Responsibilities
•Entire machine learning/ predictive modelling implementation process: model design, feature planning, system infrastructure, production setup and monitoring, and release management.
•Extract and analyse the large volume of data to find the hidden insights.
•Design and implement highly scalable predictive models to perform various analyses like energy forecasting, anomalies detection, performance evaluation, risk analysis, preventive maintenance, proactive failure detection etc. in real time for distributed computing environments.
•Improve the accuracy of built predictive models by implementing complex machine learning/ statistical analyses algorithms.
•Test the developed models in distributed and non-distributed environment in the cloud.
•Migrate the developed models to satisfy different business requirement and work entirely in different environment.

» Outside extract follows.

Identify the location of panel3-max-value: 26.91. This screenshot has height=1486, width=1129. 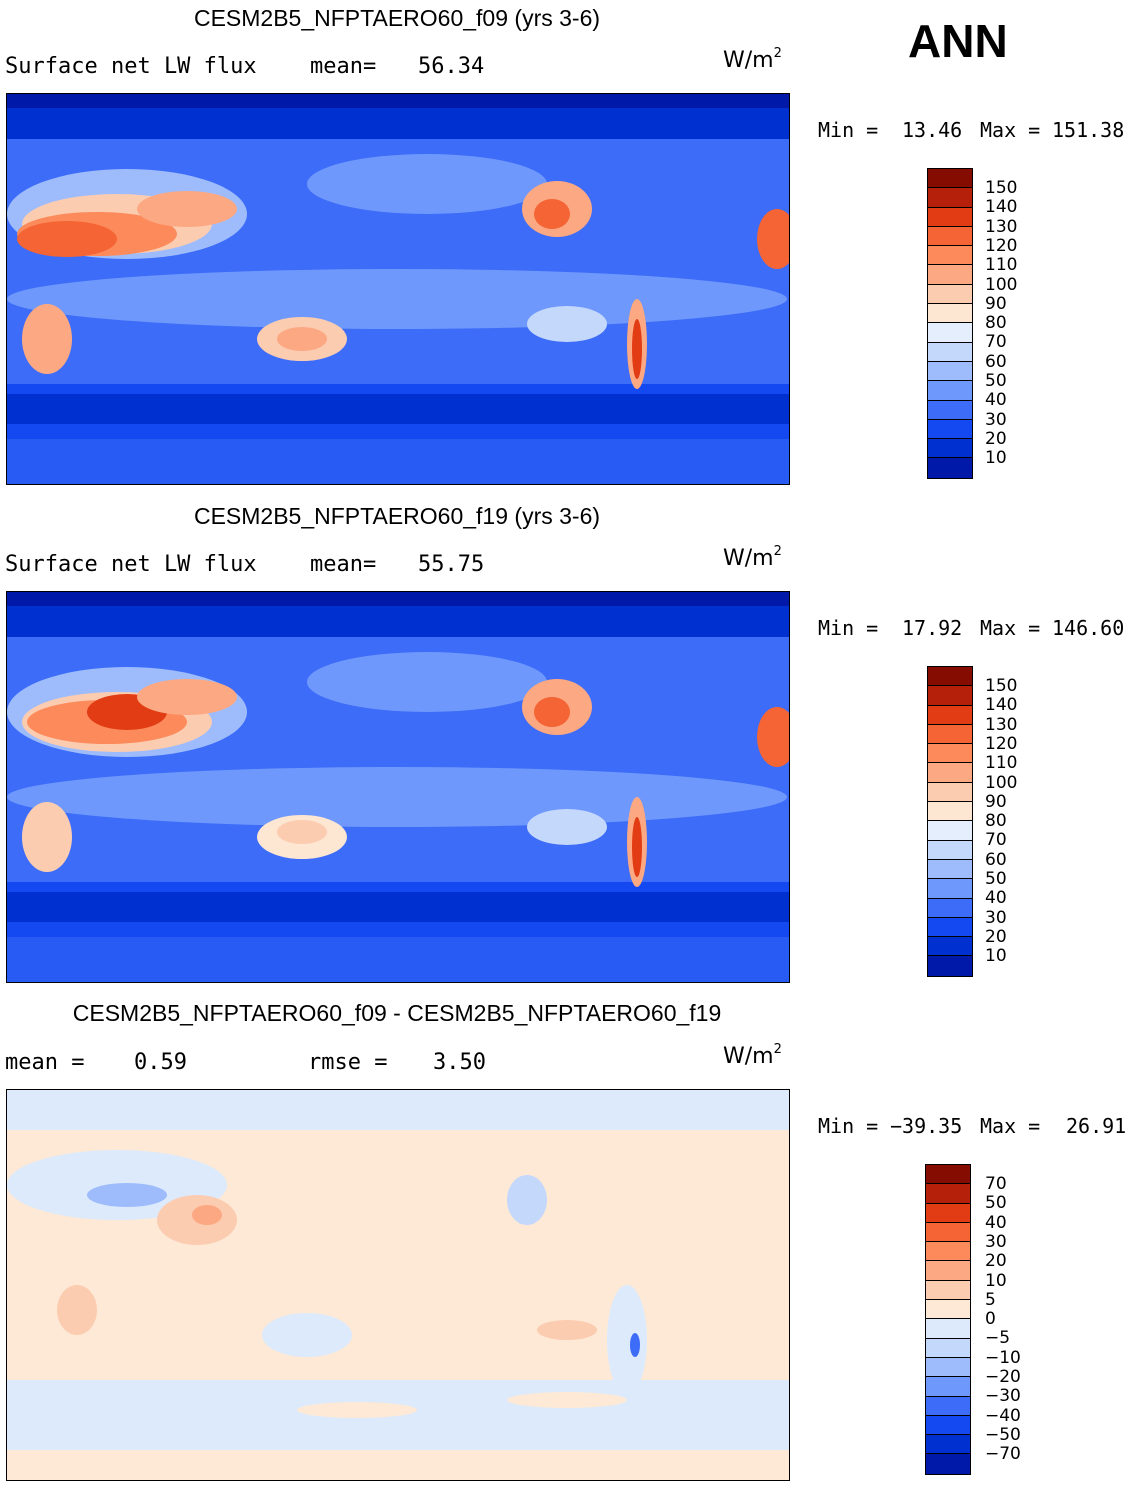
(1096, 1126).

•Being able to create examples, prototypes, and demonstrations to communicate findings clearly to both technical & non-technical audiences.
Requirements
•B.E/ BTech/ ME/MTech/MS/PhD in quantitative field such as Statistics/Mathematics/Computer Science or related field from premier institutes.
•Advanced knowledge of data mining/predictive analytics/statistical modelling/machine learning/artificial intelligence/operation research.

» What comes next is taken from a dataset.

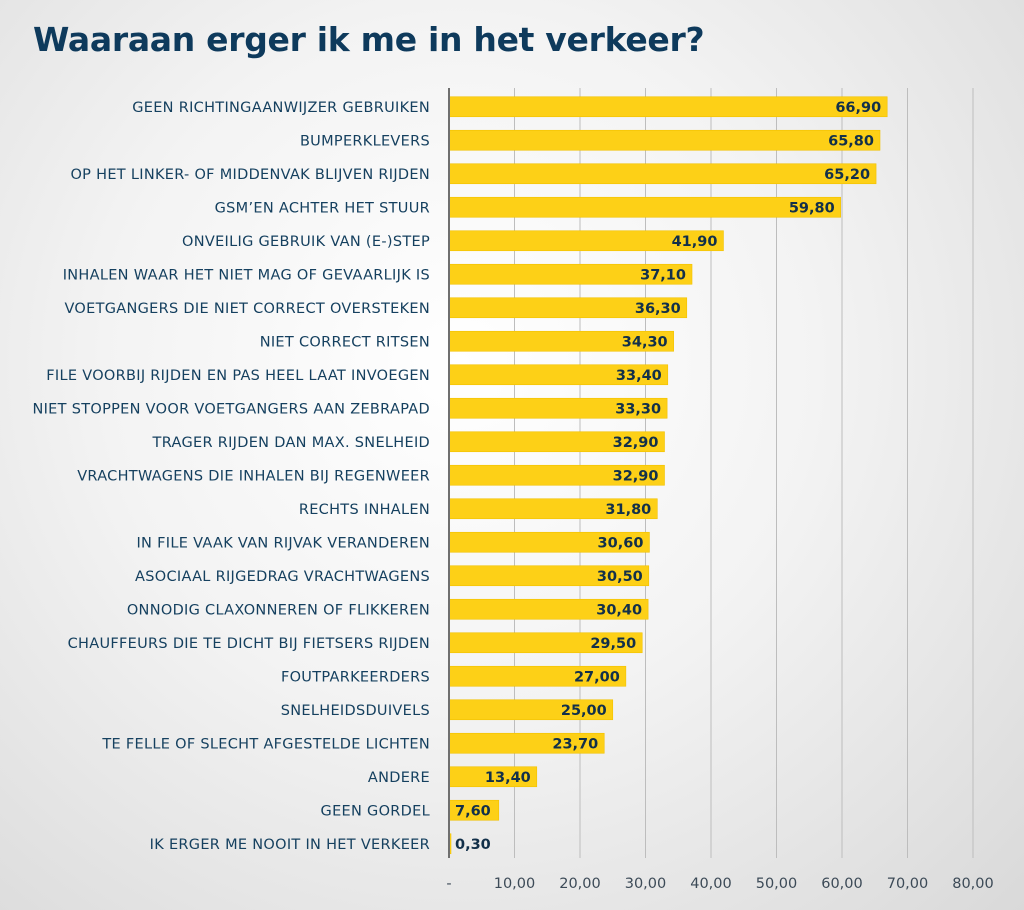 The image size is (1024, 910). Describe the element at coordinates (345, 342) in the screenshot. I see `category-label: NIET CORRECT RITSEN` at that location.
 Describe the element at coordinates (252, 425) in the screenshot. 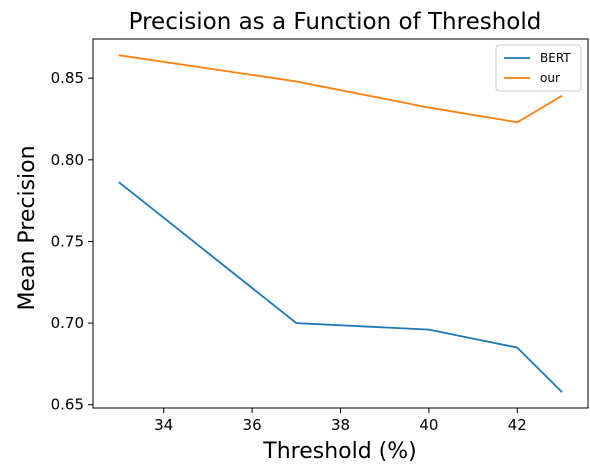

•2+ years of work experience with statistical analysis and machine learning techniques such as regression & classification, time series forecasting, decision trees,random forests models, artificial neural networks, support vector machine, clustering etc. for large data sets.
•Excellent knowledge of statistical analysis tool (such as R/ Mahout/ Weka) preferably R.
•Experience with big data platforms such as Hadoop, MapR, Pig, Hive, HBase etc.
•Proficiency in at least one Programming Language: Java,Python,Scala, Ruby, Perl.
•Knowledge of SQL databases, additionally at least one NoSQL database such as MongoDB, HBase and Cassandra would be advantageous.
•Familiar with cloud environments such as AWS, Rackspace and CtrlS.
•Understanding of UNIX / LINUX environment is plus.
•Familiarity with at least one versioning tools: Bitbucket, gitLab, SVN.
•Being able to work autonomously and enthusiastic to learn new technologies.